- Objectif A: Comptez les lignes de la liste qui contiennent la chaîne « Description », en respectant la casse. Donnez seulement le nombre.

##### Extrait du texte #####

Piégé par le dispositif narratif qui exhibe une quête de vérité tout en même temps qu'il la subvertit en introduisant des pans de dialogues, des dérobades, des contradictions, le lecteur enquête malgré lui sur le narrateur, recoupe, subodore, élucide et se laisse ainsi parfaitement mener en bateau. Il aura pourtant été prévenu dès le début : le narrateur invente des anecdotes, « celles-là mêmes censées révéler l'expérience intime [l]'ayant poussé à écrire. » Et tout le problème réside dans le fait qu'elles se sont « tellement perfectionnées devant les publics successifs qu'[il] n'[est] déjà plus certain de les avoir réellement vécues. »

Il faudra donc procéder à un tri sur des fondements qui ne tiendront qu'à notre propre jugement, à notre propre propension à déceler le vrai du faux. Considérer la répétition des motifs à la fois dans La dernière interview et dans ses oeuvres précédentes comme un indice sinon d'avéré au moins d'obsédant. L'expérience en communication politique, l'ami à l'hôpital, le voyage en Amérique du Sud, les copains, les matchs, le service militaire.

Quelques aspects plus politiques aussi amenés par des questions qui n'ont alors plus rien de neutre (ça alors ! Même là nous aurions été bernés, il ne s'agirait pas d'une vraie interview au départ ? Damned !) : les réactions à la traduction arabe des ouvrages du narrateur écrivain, ou encore « Etes-vous favorable à l'accord de Paix « deux Etats, deux peuples » ? ». A ces questions, le narrateur répond en citadin de gauche, contre l'extrémisme des colons ultraorthodoxes, dans un désir d'ouverture et de respect des Palestiniens et de leur droit à habiter cette terre tout à son honneur. Mais aussi « Que faire ? Nous ne sommes pas tous Amos Oz. Nous ne sommes pas toujours concernés et disposés à fournir une réponse suprêmement élaborée à chaque question. Ce qui ne signifie pas que je ne vais pas répondre à cette question, en fin de compte. Mais à ma manière. Bien sûr que je répondrai. Je n'ai pas envie d'y répondre, mais j'ai encore moins envie qu'on pense que j'évite d'y répondre. » Un petit côté Bartleby qui se soigne.

##### Données de travail #####

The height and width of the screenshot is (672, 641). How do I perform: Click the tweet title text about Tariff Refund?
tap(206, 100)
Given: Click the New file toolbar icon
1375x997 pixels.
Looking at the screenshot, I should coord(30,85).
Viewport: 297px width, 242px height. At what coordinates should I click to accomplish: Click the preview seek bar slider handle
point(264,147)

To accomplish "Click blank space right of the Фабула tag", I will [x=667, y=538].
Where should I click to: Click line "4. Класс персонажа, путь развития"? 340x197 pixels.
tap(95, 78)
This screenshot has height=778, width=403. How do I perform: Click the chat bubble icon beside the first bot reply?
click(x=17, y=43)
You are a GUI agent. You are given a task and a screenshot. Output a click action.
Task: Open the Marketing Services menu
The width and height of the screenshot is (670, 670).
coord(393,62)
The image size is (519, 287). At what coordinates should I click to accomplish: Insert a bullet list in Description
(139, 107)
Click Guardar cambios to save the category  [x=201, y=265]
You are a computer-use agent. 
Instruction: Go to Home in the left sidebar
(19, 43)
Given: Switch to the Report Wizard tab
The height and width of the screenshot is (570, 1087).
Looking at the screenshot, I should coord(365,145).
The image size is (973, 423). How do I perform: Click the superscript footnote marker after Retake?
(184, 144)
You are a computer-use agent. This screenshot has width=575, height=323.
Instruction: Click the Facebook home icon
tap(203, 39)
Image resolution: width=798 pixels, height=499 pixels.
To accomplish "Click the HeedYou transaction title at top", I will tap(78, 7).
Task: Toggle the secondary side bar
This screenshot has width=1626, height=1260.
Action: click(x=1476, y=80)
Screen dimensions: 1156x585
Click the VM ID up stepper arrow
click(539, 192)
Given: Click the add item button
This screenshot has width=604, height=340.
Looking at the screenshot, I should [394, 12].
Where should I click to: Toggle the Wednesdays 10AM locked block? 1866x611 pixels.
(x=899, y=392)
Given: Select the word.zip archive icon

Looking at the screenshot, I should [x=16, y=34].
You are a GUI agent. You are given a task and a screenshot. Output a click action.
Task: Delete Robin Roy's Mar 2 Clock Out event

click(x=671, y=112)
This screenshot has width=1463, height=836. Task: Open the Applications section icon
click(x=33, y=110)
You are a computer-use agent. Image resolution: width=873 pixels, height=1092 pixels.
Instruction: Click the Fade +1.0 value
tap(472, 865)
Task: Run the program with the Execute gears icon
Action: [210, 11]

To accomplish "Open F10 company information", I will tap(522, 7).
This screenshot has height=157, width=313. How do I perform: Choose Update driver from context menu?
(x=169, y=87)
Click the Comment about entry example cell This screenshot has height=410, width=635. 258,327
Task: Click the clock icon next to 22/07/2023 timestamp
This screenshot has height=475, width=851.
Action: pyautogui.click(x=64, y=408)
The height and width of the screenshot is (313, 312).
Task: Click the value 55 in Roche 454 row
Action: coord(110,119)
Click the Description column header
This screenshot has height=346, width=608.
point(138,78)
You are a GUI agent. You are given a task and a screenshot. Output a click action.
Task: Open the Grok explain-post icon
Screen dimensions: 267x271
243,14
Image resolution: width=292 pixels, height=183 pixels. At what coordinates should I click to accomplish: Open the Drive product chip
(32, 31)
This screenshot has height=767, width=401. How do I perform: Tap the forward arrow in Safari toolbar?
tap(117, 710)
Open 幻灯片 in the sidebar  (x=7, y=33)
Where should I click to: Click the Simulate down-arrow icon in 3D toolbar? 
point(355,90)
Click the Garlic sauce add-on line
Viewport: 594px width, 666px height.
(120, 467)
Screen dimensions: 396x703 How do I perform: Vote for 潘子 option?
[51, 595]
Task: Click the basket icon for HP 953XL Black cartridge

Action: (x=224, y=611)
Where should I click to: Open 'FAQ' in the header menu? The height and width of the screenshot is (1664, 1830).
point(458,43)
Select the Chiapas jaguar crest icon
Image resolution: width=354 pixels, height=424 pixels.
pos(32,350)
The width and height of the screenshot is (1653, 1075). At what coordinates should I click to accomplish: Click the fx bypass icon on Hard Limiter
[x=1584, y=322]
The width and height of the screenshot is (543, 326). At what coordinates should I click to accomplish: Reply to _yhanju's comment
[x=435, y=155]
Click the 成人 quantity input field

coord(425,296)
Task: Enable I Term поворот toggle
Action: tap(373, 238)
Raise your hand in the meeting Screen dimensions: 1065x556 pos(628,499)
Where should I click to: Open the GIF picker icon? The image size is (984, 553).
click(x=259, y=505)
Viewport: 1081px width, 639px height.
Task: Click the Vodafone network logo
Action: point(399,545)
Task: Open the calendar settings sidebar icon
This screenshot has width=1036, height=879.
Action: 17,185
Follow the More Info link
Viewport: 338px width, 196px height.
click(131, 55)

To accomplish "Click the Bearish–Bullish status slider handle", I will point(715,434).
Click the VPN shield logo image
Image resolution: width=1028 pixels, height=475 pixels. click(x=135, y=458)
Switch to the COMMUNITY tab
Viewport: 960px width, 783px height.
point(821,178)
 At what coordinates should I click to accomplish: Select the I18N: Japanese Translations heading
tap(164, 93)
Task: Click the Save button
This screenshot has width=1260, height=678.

#####

- Objectif B: Énumérez tous les motifs que l'extrait sur La dernière interview présente comme répétés dans ce livre et dans les œuvres précédentes.

- Réponse complète A: 2

- Réponse complète B:
- l'expérience en communication politique
- l'ami à l'hôpital
- le voyage en Amérique du Sud
- les copains
- les matchs
- le service militaire